Rancho Deluxe (1975): Frank Perry’s Rancho Deluxe, made in the same year, seems also very interested in the question of America. But unlike the Brooks film, it also has an anarchic quality to it and quite a few jokes, good, bad, and strange to make, so it never quite seems to come to an argument, and certainly no conclusion, except that sex and nudity are good (and pretty funny), rich people suck (in a very non-sexual manner), and that there’s something to be said for having a very peculiar sense of humour. And everything’s better with Jeff Bridges and Harry Dean Stanton, of course.

Bobbie Jo and the Outlaw (1976): Keeping with the decade, this AIP production directed by Mark L. Lester does its best to transfer the kind of Bonnie and Clyde doomed gangster plot that’s more at home in the depression era US into then contemporary times, with mixed results. From time to time, the film really hits on a moment or two that manages to cast very different times in parallel; at other times, it just seems to go through the sub-genre motions and couldn’t afford the period dress. The performances by our titular characters, Marjoe Gortner (also getting to preach for a moment) and Lynda Carter (who also sings and is nude, providing for more than one kink, it that’s why you’re here), are a mixed bag too, both making at least half of their scenes more interesting through their presence and choice, the other half more awkward.

It’s never a less than interesting film, though – and even this early in his career, Lester knew how to shoot a great low budget action scene or three.

Sunday, May 31, 2020

Thunderbolt and Lightfoot (1974)

Somewhere in the US Midwest. A cucumber-cool criminal we’ll call Thunderbolt (Clint Eastwood), a nom de plume bestowed on him by the newspapers in lieu of his actual name, has to leave his hideout position as a preacher rather hastily when two former associates (Geoffrey Lewis and George Kennedy) find him and try to murder him. We will later learn it is all on account of a misunderstanding, as well as the George Kennedy character being one of those “shoot first, ask questions never” guys, but right now, Thunderbolt is lucky to stumble into the arms, well, freshly stolen car of a young gentleman who goes by the name of Lightfoot (Jeff Bridges).

Lightfoot, apart from being a bit of a smartass, is also perfectly willing to help a guy out, so he and Thunderbolt go on a bit of a road trip together. Their of course ensuing misadventures lead to a friendship between the two despite their differences in age – Thunderbolt’s a Korea vet, Lightfoot most certainly not – and temperament. Eventually, Thunderbolt manages to convince his – by now their – pursuers that there’s really no reason to murder one another, and everybody teams up to rob the same bank whose first robbery got Thunderbolt his name.
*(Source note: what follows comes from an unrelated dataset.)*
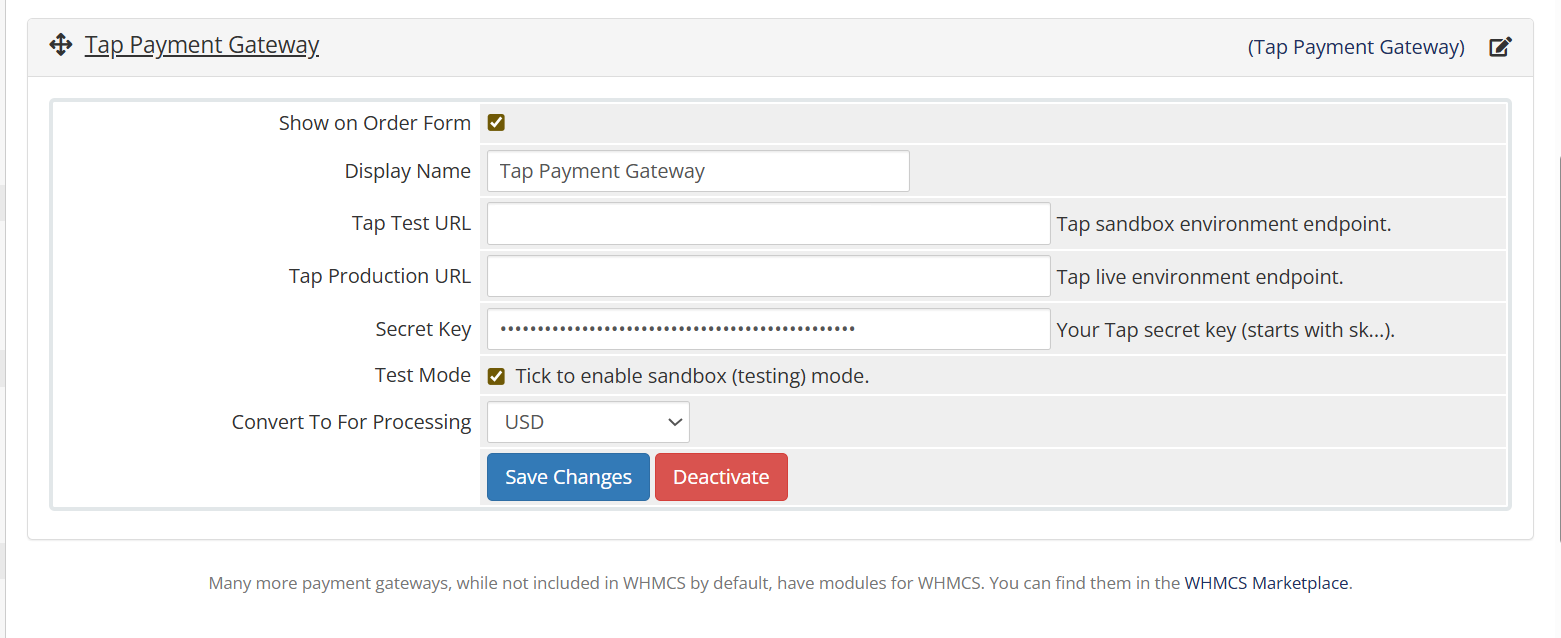Click the Show on Order Form label

[x=374, y=123]
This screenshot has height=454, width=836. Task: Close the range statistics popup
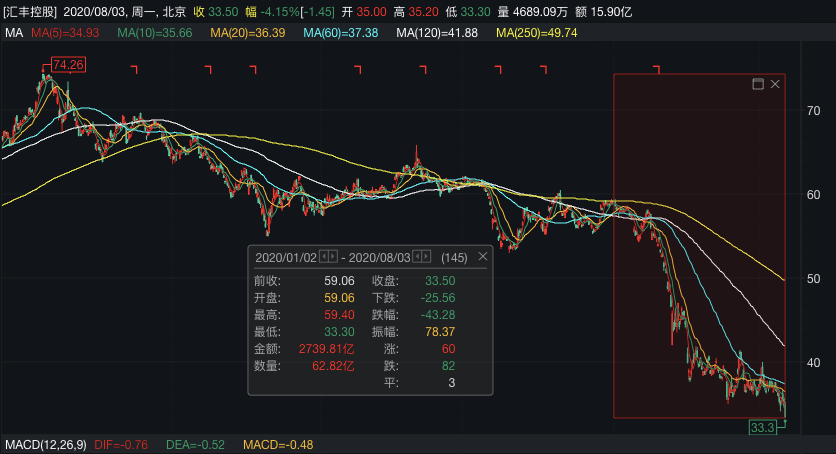[x=482, y=257]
Apart from Quentin Tarantino, I can hardly imagine many directors living today trying to make something comparable to this comedic road movie/serious bank heist film by Michael Cimino. Current scriptwriting dogma (which is, as dogmas tend to be, wrong) would never accept a film giving itself so much time and its characters so much room to breathe before an actual plot sets in, for one, and where’s the hero’s journey in here!?

Of course, the film’s relaxed pacing, its loose yet thematically coherent structure and Cimino’s willingness to let the audience learn what his characters are about by simply letting us watch them in various interactions with one another and the slightly eccentric or crazy characters peopling this America are not exactly en vogue today either. Instead of that one inciting incident that explains everything about a character, this is a film about guys – alas in classic New Hollywood style there’s little room for female characters here – whose characters and personality have accrued over time in a way that makes flashbacks superfluous. You simply wouldn’t get at the cores of these people that way.

Which can also be a bit frustrating to a viewer in the 2020s, of course, when we get no actual background about Lightfoot at all, simply because he’s a bit of an innocent who hasn’t accrued all the damage and lifetime of the other men, and we are watching him in the process of doing so.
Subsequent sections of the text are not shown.